PROBLEM TO WORK ON:
Return the listing below line for line and unaltered, leaving out the pictures.

*** DATA FOR PROCESSING

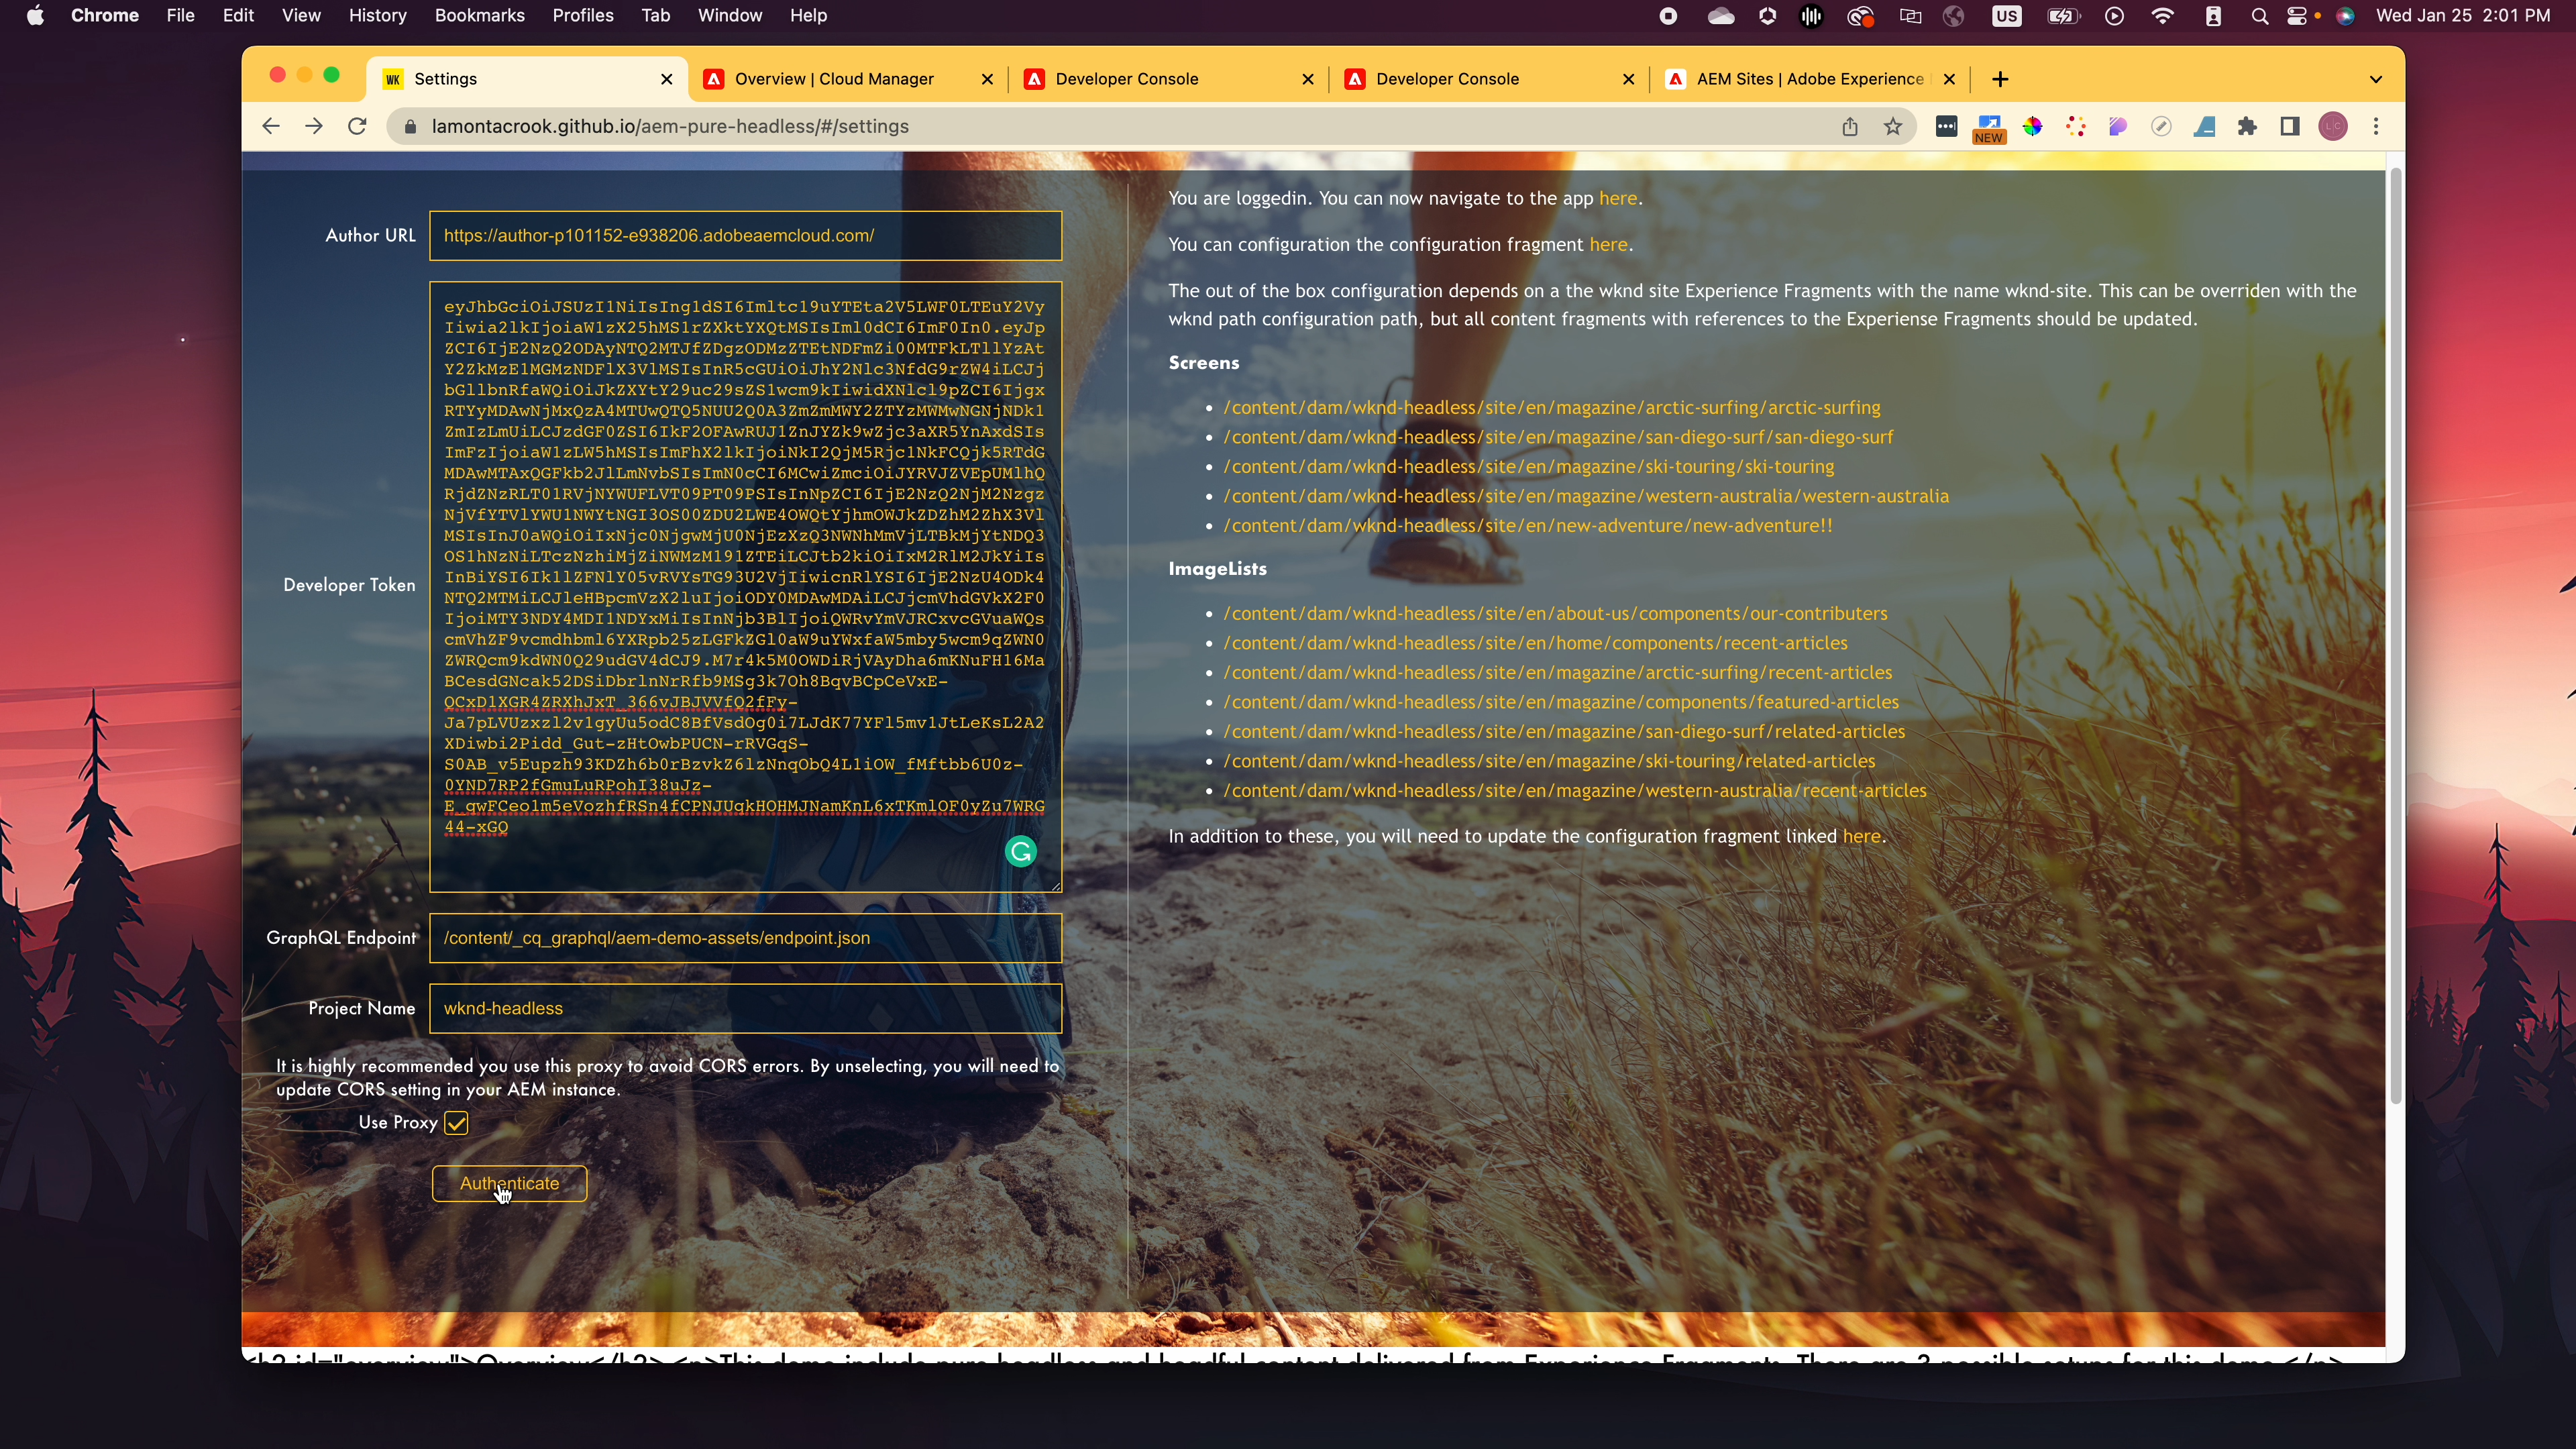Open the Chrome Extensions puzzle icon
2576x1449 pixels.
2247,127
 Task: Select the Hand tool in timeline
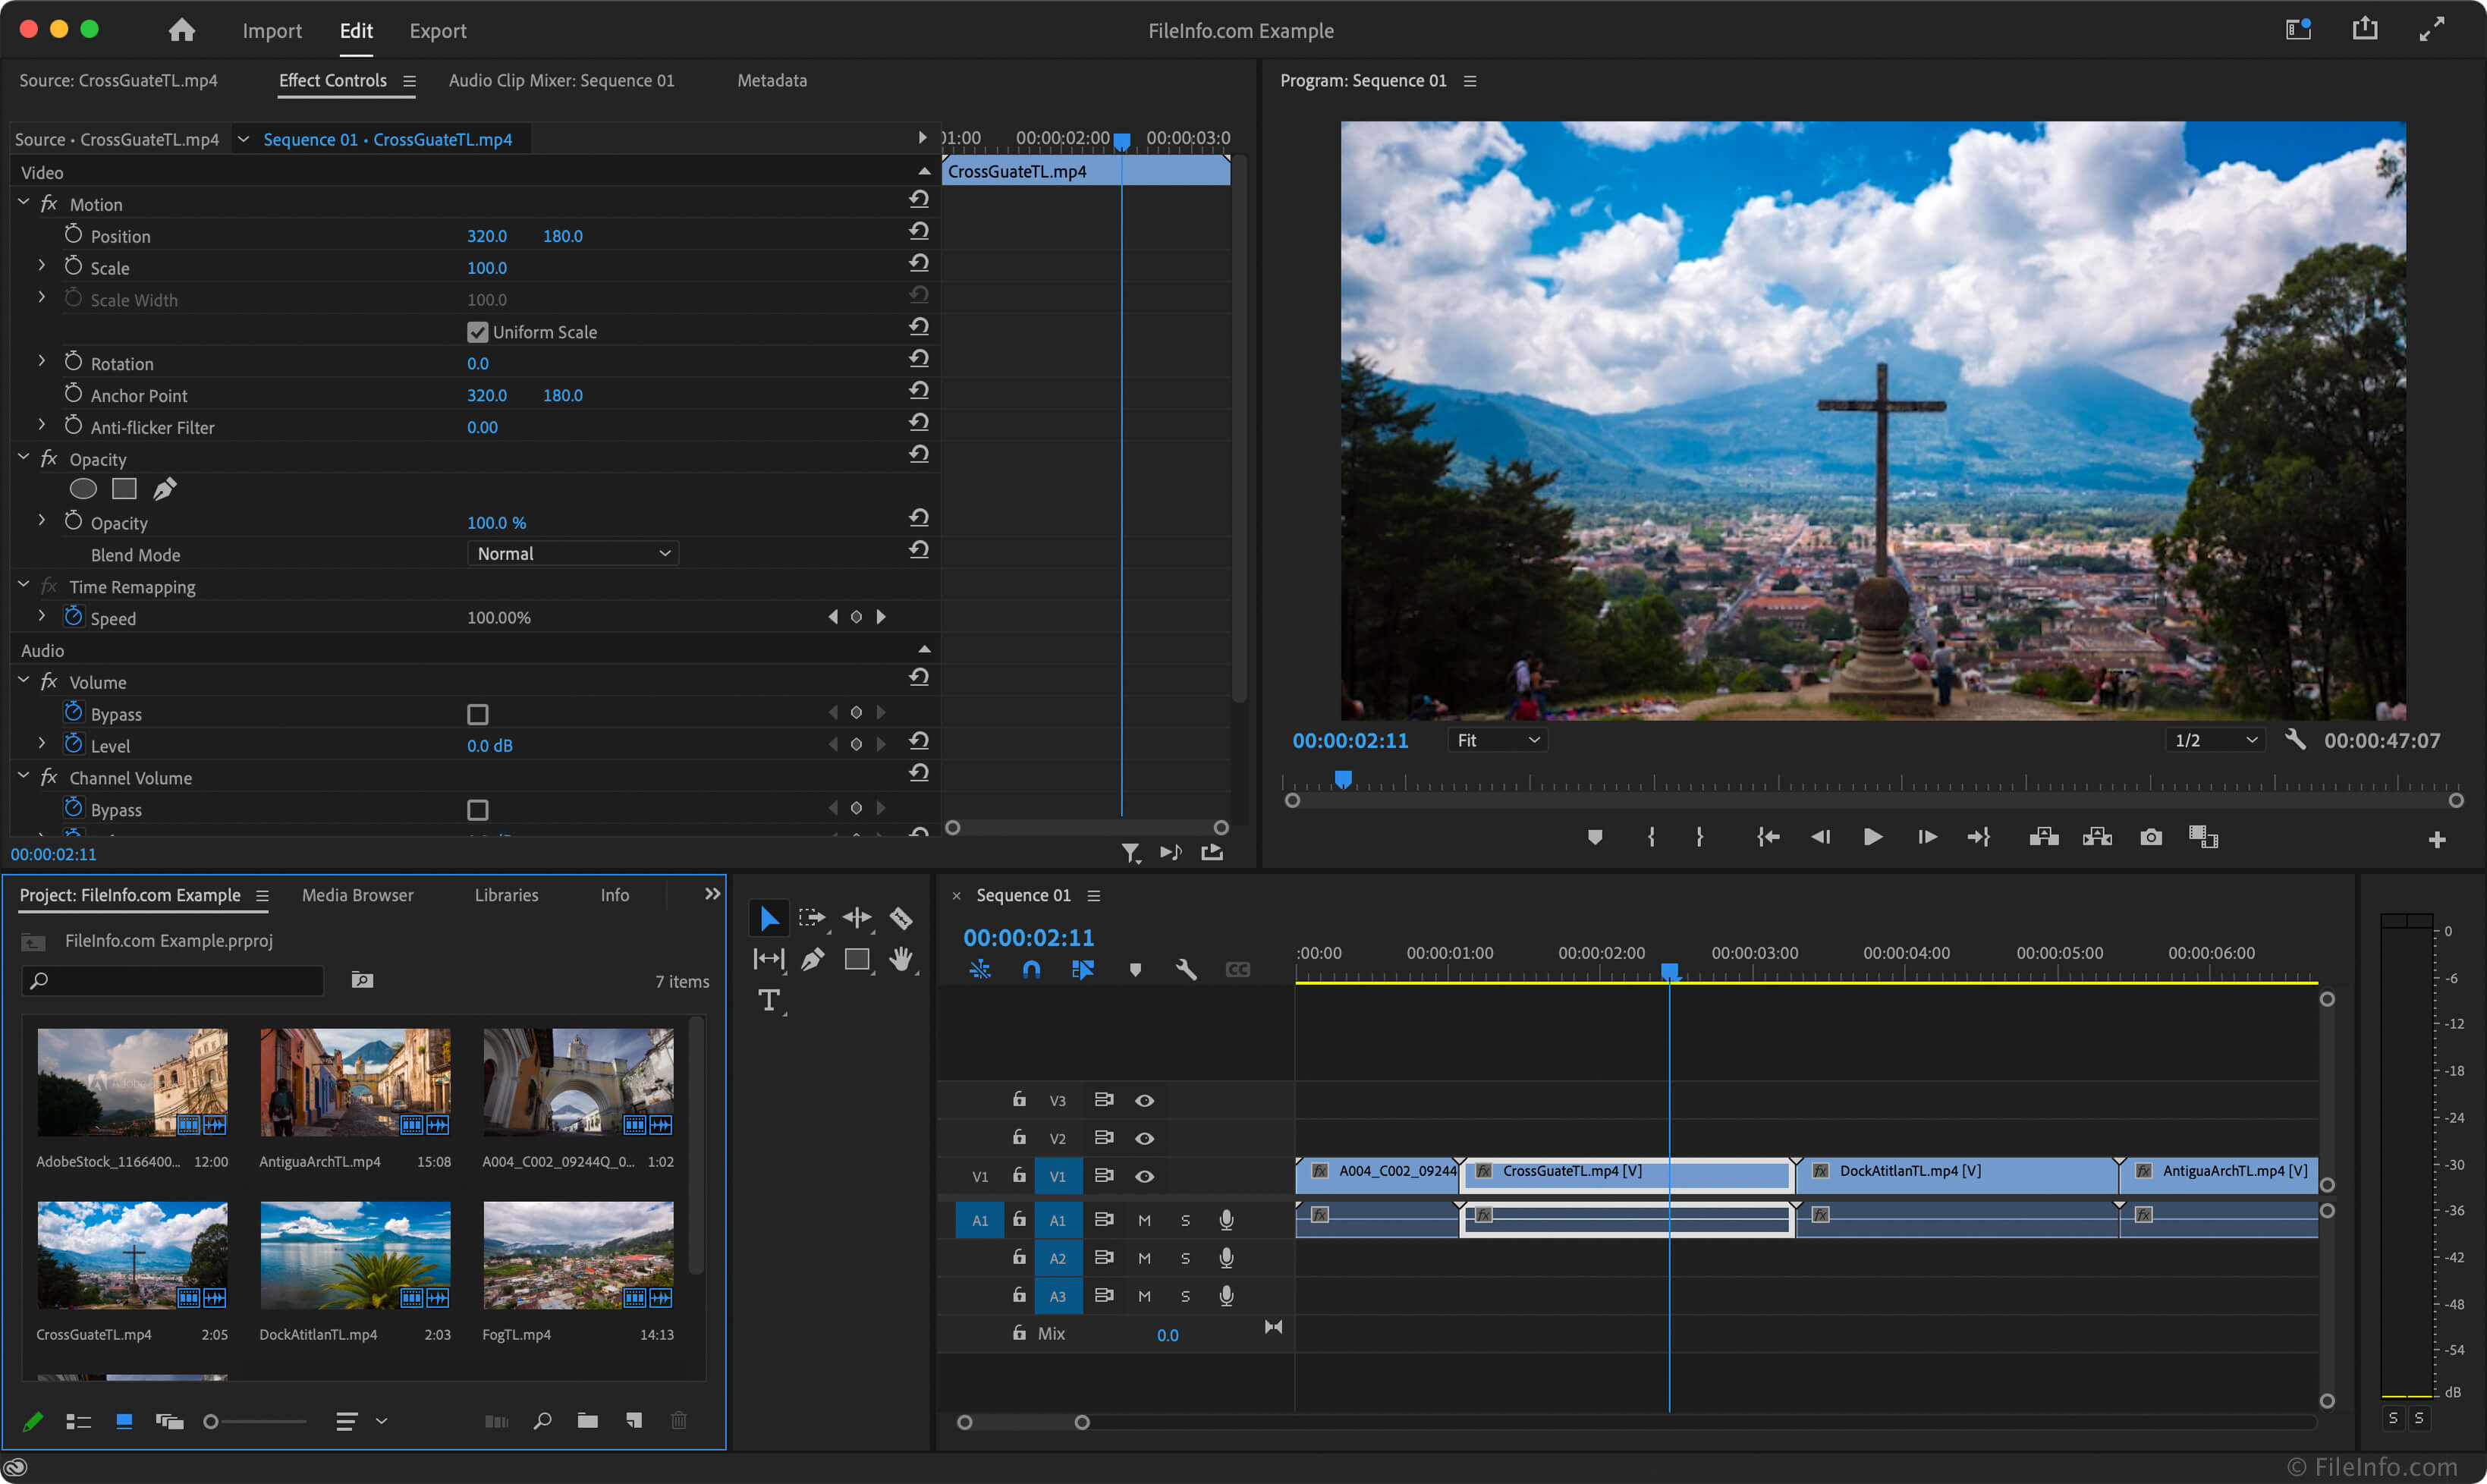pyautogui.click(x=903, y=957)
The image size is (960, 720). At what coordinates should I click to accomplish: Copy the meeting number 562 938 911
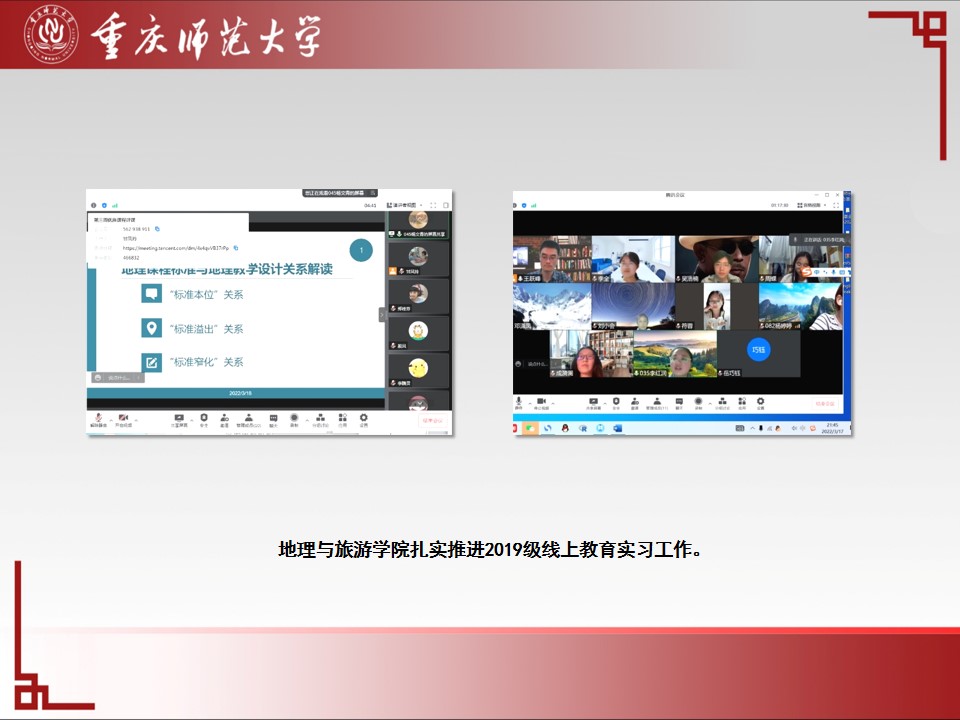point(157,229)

******

WORKED SOLUTION:
Open the Chrome Extensions puzzle icon
2576x1449 pixels.
2247,127
 Task: Select the Hand tool in timeline
pyautogui.click(x=903, y=957)
The image size is (960, 720). At what coordinates should I click to accomplish: Copy the meeting number 562 938 911
point(157,229)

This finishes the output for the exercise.